9-23 好機逸す可からず
これは酷い。食い散らかされた骸に、腹を空かせた獣が集まる。汚れに染まった屍を離れ、光を求めて彷徨う。
中つ国、人の世なのかココは。根の国では無いのか。
「大蛇様。あちらに御坐す一柱、大国主神では。」
チュウがチイに攀じ登り、申し上げる。
「フム、そのようだな。」
望みも願いも叶わない。そんな時にコロリと騙され、過ぎた事を悔いる。といったトコロか。虚ろな瞳で遠くを見つめ、終わりに備えているような。
大祓の儀を執り行う前に多くの妖怪に囲まれ、ピクリとも動けなかった。
鎮の西国、中の西国でも闇が溢れ、数多の神が御隠れ遊ばす。真中の七国も同じ。となると、引き籠ってはイラレナイ。
「兎の姿が見えません。」
ウンと背伸びをして、チュウ。因みに大社の兎は、大量離職しました。
「倒れるまで働き、縁の者に引き取られたトカ。」
頭にチュウを乗せたまま、チイがモフン。お察しの通り、ウサちゃんズは過労死寸前。
チュウとチイ、仲良くオシャベリ。燃える水のように黒くてドロドロした闇を祓うには、もう一妖か一隠。どうしたモノかと御悩み遊ばす。
「兄弟神に御頼みし、断られたか御隠れ遊ばしたか。」
敵前逃亡なさいました。一柱くらい、踏み止まられても良いのでは?
「大祓により、数多の神が御隠れ遊ばしたと。」
はい、その通り。
「天つ国と根の国からの支え無く、執り行われたトカ。」
底を抜いた竹筒に、水を注ぐようなモノ。
大蛇神、チュウ、チイ。思わず溜息。呆れたのではアリマセン、闇が濃すぎて吐いたのです。
何だカンだで祓い清められ、落ち着きました。だから人の世は開かれたのです。また溢れれば閉ざし、隠の世が動く事に。
人の世の事は人の世で、隠の世の事は隠の世で。その定めが破られれば、中つ国は大きく荒れるでしょう。そんな事、誰も望みません。
「大蛇神、この度の事。」
「ウム。アレは禍を齎す闇、中の西国で清めねば。天つ国と根の国には話を通してある。チュウは東、チイは西。稻羽は北より追い詰め、祓っておくれ。」
「ハイ。」
シッカリ休んで健やかになった稻羽、ピョンと参上。木俣社を通して打合せ済み。
清められなくても力を奪えれば、中の西国に足止め出来ます。真中の七国に入る前に、消えて無くなれば良いのです。けれど難しいカモしれません。

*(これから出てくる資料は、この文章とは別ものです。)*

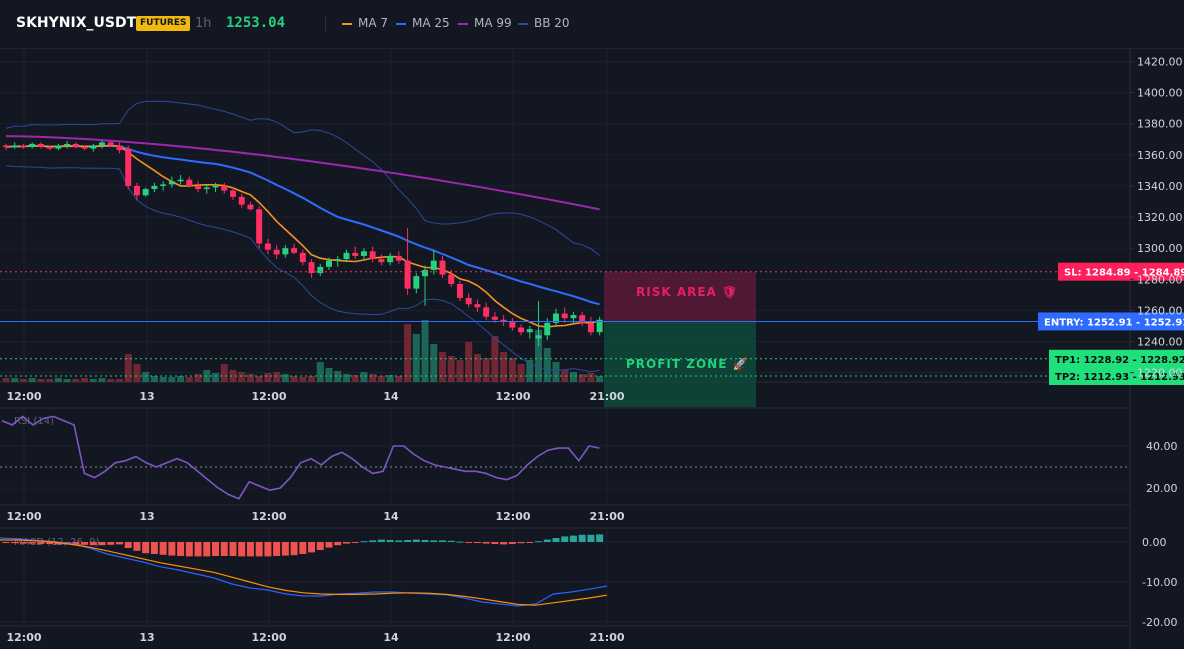 This screenshot has height=649, width=1184. Describe the element at coordinates (1121, 272) in the screenshot. I see `sl-level-badge` at that location.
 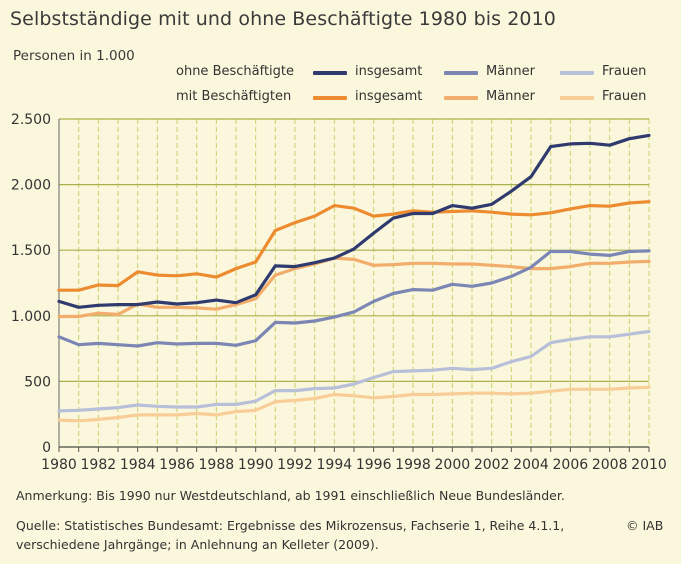 I want to click on x-tick-label: 2000, so click(x=453, y=465).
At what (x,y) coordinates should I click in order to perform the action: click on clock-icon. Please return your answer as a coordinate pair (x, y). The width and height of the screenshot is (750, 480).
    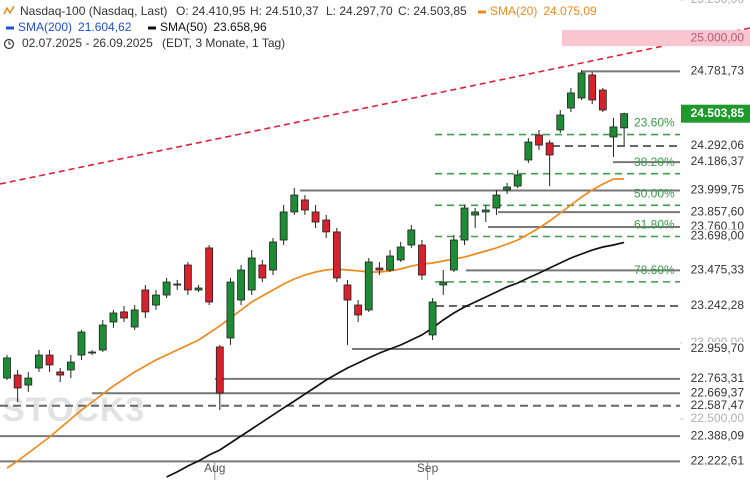
    Looking at the image, I should click on (9, 44).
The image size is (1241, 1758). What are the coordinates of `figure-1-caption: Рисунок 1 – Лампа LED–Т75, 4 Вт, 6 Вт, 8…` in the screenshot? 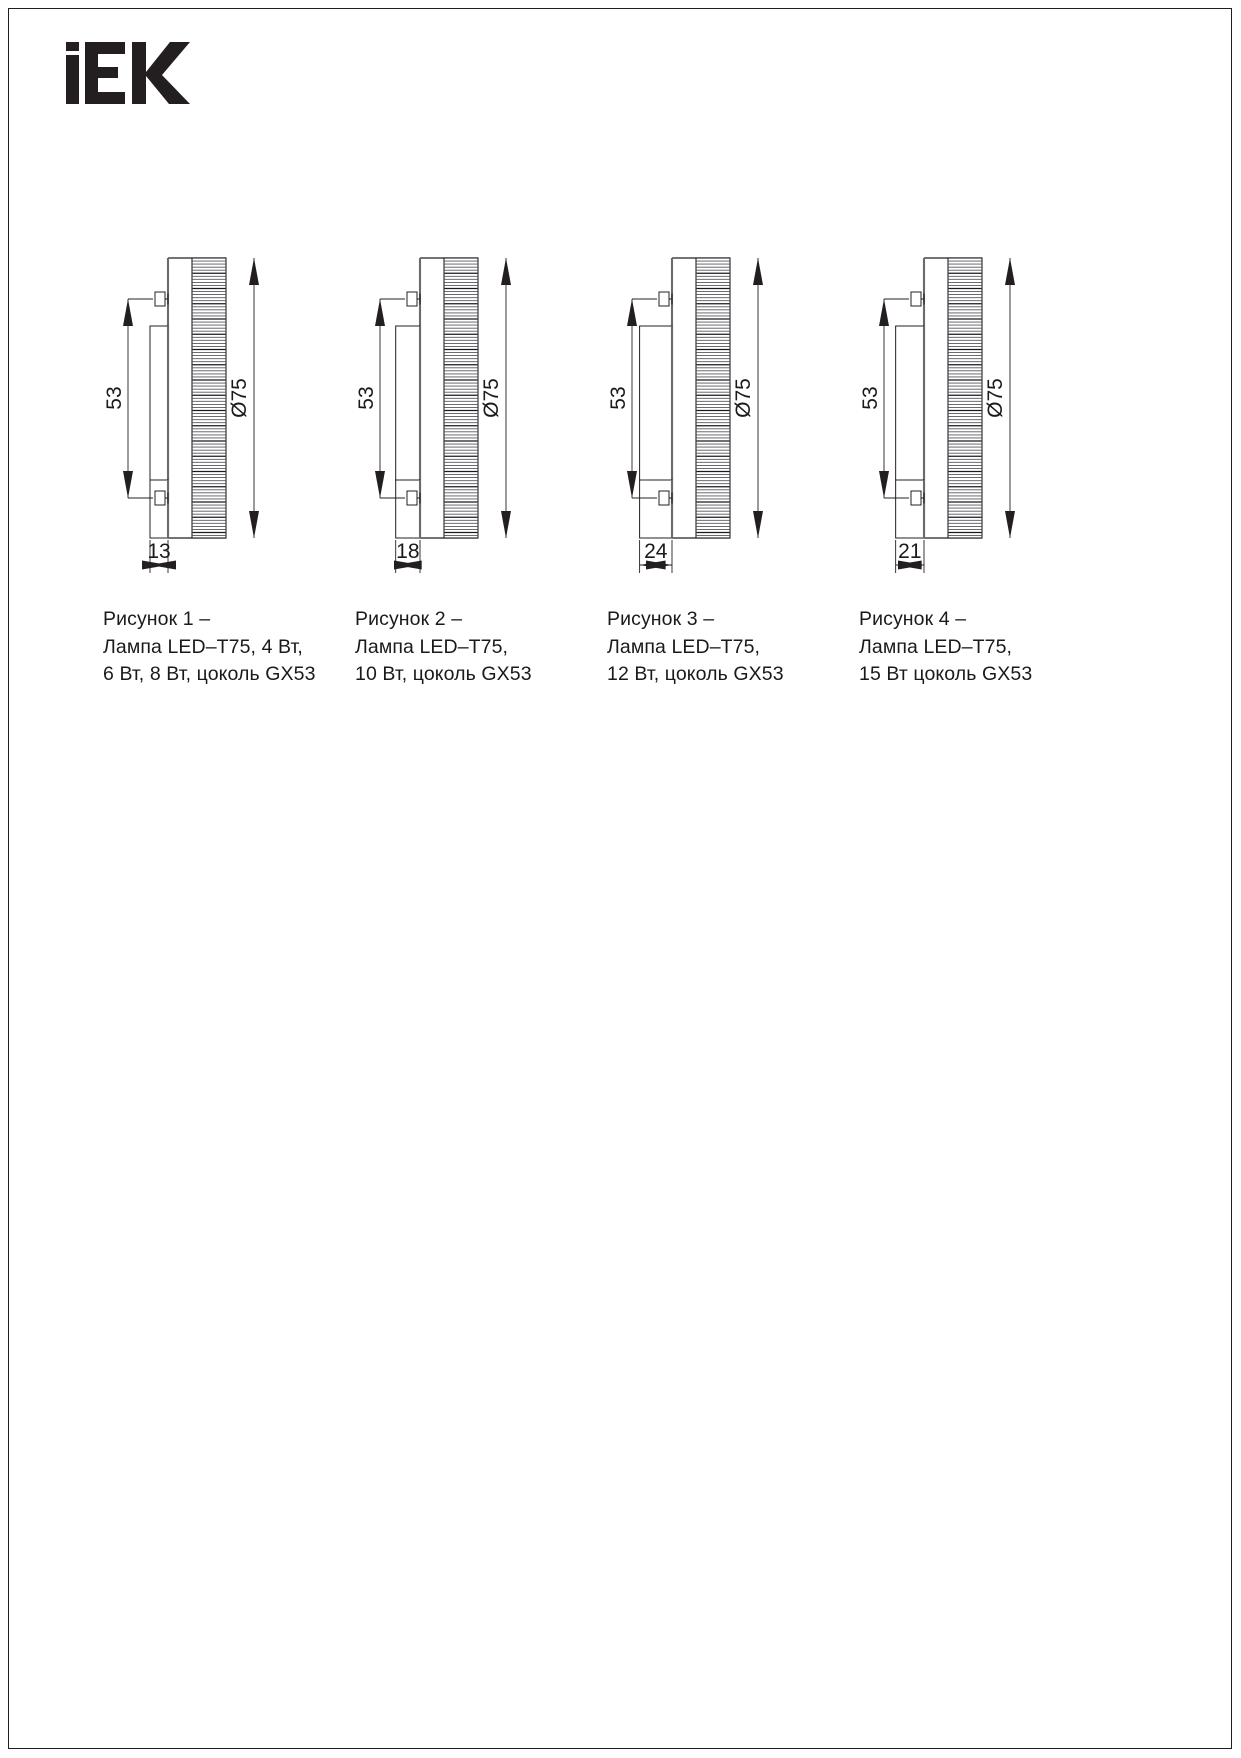 It's located at (210, 646).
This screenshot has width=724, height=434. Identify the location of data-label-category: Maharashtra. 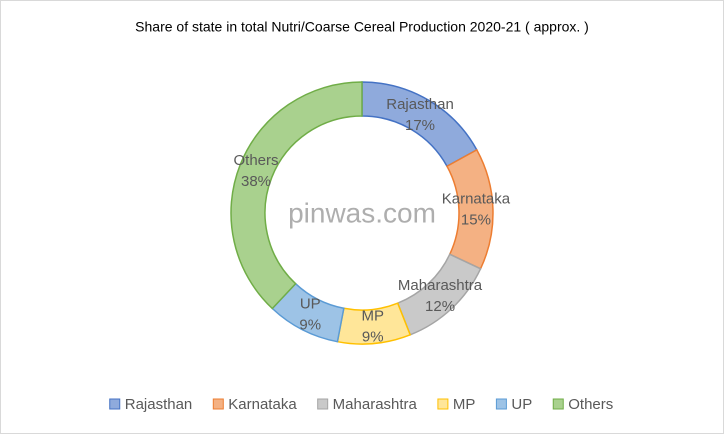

闇をタップリ取り込んだ闇喰らいの品。鏡と珠が一つになって、剣を取り込もうとしています。三つの品が一つになれば、中つ国は闇に堕ち、大きく入り乱れるでしょう。
そうなれば、多くの命が奪われる事に。
「皆、気を引き締めて事に当たれ。使い隠が支えるが、苦しくなる前に頼るのだぞ。」
「はい。御心遣い、ありがとうございます。」
チュウ、チイ、稻羽が平伏した。
牙滝社より、牙滝神の使わしめチュウ。狐泉社より、黒狐神の使わしめチイ。杵築大社より、大国主神の使わしめ稻羽。
支えるのは使い蛇たち。
使わしめが囲み、祓う。清め為さるのは大蛇神。力を揮えるのは、たった一度。シクジれば終わりだ。